Today became a historic day as CITES (Convention on International Trade in Endangered Species) made the final decision to add the oceanic whitetip shark, porbeagle, three species of hammerheads and both manta rays to the CITES Appendix II. The freshwater sawfish was also transferred from Appendix II to I which completes a global ban on international commercial trade in these critical endangered species. This is a major victory for the global dive community, a dedicated group of individuals who have supported this campaign for some time and worked diligently to make this a reality.
With this decision comes the rule that permits are required to ensure exports are sustainable and legal. This, in turn, protects the highly traded species of shark.
“We are thrilled with this result and the groundswell of government commitment that made it happen,” said Amie Brautigam, Marine Policy Advisor for Wildlife Conservation Society. “These hard-fought decisions to secure CITES regulations on international trade in sharks and rays are based on a solid foundation built over two decades, and surmount the long-standing opposition to listing shark species that are taken at a commercial scale.”
Project AWARE has rallied behind this cause for quite some time and Ania Budziak, Project AWARE Associate Director, is absolutely thrilled. “We’re grateful to proponent governments for recognizing the value of thriving shark and ray populations, and for championing sound proposals,” she commented. “We’re proud that the divers’ voice has contributed to achieving this key milestone in shark and ray conservation.”
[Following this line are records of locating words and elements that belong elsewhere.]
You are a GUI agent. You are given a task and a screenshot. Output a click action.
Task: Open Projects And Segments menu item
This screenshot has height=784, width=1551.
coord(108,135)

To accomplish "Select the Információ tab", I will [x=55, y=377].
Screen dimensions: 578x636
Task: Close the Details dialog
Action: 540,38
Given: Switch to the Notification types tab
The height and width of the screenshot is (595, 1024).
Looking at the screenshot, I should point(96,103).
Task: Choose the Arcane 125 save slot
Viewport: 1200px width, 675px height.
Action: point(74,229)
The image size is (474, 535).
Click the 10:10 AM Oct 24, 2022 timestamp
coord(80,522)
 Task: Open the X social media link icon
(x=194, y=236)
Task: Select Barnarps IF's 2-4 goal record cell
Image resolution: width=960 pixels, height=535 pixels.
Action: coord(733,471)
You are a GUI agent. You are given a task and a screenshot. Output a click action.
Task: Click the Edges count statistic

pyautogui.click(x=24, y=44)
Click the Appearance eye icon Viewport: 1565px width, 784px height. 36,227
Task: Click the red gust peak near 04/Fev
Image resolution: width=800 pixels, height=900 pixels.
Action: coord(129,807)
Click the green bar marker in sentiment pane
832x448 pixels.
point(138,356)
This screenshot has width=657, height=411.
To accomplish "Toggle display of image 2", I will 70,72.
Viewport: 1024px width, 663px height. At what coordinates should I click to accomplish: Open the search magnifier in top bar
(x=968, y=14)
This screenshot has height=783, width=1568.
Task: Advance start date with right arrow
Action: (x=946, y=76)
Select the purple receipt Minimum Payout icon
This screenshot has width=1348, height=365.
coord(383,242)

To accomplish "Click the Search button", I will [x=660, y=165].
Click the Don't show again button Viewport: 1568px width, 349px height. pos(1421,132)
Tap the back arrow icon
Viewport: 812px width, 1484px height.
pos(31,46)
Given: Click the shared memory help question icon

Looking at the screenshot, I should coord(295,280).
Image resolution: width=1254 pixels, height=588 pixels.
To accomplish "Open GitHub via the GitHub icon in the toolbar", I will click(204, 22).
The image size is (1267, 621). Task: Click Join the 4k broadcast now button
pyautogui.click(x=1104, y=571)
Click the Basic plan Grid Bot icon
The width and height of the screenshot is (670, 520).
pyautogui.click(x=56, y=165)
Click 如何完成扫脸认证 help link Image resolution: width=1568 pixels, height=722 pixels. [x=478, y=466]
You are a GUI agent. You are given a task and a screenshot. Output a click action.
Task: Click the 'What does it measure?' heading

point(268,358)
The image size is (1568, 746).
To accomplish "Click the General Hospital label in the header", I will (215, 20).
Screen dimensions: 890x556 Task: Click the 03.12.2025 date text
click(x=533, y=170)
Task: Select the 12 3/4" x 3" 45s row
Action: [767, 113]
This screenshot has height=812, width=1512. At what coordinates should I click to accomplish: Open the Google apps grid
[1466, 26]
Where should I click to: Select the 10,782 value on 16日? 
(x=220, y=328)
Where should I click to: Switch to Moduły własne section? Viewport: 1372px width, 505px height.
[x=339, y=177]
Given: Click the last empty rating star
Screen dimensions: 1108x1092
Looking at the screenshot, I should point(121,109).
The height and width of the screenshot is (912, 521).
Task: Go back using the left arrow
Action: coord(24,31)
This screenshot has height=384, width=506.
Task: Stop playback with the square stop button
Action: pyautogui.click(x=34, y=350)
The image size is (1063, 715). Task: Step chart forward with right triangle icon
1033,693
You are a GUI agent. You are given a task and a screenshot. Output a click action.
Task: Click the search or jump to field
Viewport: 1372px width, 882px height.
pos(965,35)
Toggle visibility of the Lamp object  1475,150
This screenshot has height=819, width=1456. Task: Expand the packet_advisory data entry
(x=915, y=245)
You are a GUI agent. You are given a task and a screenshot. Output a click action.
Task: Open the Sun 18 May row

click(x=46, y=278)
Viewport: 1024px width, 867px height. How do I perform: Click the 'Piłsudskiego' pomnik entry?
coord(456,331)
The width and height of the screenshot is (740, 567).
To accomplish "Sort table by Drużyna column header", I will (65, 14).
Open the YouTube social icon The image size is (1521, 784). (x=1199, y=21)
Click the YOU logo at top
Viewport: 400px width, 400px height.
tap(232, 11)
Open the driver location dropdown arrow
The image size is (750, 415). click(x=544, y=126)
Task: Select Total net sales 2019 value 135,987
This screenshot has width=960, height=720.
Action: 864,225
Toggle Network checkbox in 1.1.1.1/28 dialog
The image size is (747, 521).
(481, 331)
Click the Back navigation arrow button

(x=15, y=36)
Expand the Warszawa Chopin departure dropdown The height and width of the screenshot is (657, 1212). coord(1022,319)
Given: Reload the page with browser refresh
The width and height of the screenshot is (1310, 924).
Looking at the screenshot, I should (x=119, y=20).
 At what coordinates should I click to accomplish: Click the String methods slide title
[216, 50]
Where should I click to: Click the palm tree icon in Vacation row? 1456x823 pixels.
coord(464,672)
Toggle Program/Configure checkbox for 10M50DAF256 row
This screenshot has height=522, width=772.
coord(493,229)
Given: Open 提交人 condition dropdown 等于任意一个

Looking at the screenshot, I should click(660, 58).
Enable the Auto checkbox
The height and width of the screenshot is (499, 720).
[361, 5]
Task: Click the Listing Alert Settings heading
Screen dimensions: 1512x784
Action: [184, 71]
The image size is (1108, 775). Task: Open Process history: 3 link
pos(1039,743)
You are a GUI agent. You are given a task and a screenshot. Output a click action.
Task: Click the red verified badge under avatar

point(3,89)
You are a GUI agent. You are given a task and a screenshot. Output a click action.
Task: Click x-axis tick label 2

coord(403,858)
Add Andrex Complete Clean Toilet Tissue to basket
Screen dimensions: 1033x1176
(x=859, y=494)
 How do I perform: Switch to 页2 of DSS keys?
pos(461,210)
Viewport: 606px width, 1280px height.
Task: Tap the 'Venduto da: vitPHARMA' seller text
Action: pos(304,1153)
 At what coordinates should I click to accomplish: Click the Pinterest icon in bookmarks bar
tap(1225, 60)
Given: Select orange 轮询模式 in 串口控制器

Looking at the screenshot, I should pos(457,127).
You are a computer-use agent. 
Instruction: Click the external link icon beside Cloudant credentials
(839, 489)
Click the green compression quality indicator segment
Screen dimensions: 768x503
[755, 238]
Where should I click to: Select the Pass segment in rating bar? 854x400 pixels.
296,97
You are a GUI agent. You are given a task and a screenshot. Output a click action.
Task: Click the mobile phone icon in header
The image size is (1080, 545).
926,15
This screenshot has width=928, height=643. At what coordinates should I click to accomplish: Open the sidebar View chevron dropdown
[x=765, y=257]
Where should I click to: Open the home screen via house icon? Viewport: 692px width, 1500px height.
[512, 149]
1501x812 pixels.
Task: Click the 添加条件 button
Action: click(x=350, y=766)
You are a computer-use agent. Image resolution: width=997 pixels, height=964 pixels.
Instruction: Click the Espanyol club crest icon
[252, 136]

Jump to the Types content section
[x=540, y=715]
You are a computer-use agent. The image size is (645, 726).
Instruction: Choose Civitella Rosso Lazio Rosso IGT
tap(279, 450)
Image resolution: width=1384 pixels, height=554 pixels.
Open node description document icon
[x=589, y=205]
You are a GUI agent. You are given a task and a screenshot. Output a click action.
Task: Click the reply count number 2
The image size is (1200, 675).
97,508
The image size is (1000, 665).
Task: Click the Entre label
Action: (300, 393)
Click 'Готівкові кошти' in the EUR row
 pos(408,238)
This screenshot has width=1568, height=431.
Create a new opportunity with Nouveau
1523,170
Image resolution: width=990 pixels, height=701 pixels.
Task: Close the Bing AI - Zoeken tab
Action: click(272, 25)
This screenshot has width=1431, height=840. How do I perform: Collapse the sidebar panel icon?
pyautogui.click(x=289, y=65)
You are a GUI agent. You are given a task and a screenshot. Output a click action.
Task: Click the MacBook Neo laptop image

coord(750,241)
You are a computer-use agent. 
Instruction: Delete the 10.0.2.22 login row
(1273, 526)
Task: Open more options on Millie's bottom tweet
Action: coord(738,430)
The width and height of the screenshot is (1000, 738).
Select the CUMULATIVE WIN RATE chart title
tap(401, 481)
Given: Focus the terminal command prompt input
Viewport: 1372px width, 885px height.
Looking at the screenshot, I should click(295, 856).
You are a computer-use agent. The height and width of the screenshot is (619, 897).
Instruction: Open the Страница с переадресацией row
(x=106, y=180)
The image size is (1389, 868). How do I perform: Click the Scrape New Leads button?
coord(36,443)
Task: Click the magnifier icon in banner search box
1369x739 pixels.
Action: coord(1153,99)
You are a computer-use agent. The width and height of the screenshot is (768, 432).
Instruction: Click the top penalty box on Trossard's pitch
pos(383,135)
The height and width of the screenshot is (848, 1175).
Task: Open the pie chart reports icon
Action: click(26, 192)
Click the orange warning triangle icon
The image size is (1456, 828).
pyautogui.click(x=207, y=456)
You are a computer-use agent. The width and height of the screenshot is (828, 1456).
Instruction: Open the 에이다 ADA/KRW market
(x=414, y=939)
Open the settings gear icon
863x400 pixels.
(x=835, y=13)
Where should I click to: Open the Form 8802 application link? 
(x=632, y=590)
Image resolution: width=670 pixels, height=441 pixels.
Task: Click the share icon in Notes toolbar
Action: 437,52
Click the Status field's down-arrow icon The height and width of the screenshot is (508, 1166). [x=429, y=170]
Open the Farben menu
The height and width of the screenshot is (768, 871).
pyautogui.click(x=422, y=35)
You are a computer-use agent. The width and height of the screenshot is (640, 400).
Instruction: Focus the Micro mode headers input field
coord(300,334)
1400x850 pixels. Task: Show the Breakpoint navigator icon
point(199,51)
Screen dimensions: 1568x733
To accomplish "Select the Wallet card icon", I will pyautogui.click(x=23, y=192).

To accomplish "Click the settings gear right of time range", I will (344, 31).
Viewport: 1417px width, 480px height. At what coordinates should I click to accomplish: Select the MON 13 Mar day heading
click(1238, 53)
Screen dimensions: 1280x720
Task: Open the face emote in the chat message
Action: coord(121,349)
The victory was overwhelming as the proposal was fortified by the 27 Member States of the EU, Australia, Brazil, Columbia, Comoros, Costa Rica, Croatia, Ecuador, Egypt, Honduras, Mexico and the United States. These shark and ray proposals received more than 2/3 majority of votes necessary for adoption. The sawfish listing succeeded by consensus.
This global meeting took place in Bangkok, Thailand and now that the initial hurdle has been overcome, the next step is to begin to work to implement the decision and monitor its continuance as a top priority for the worldwide ocean community.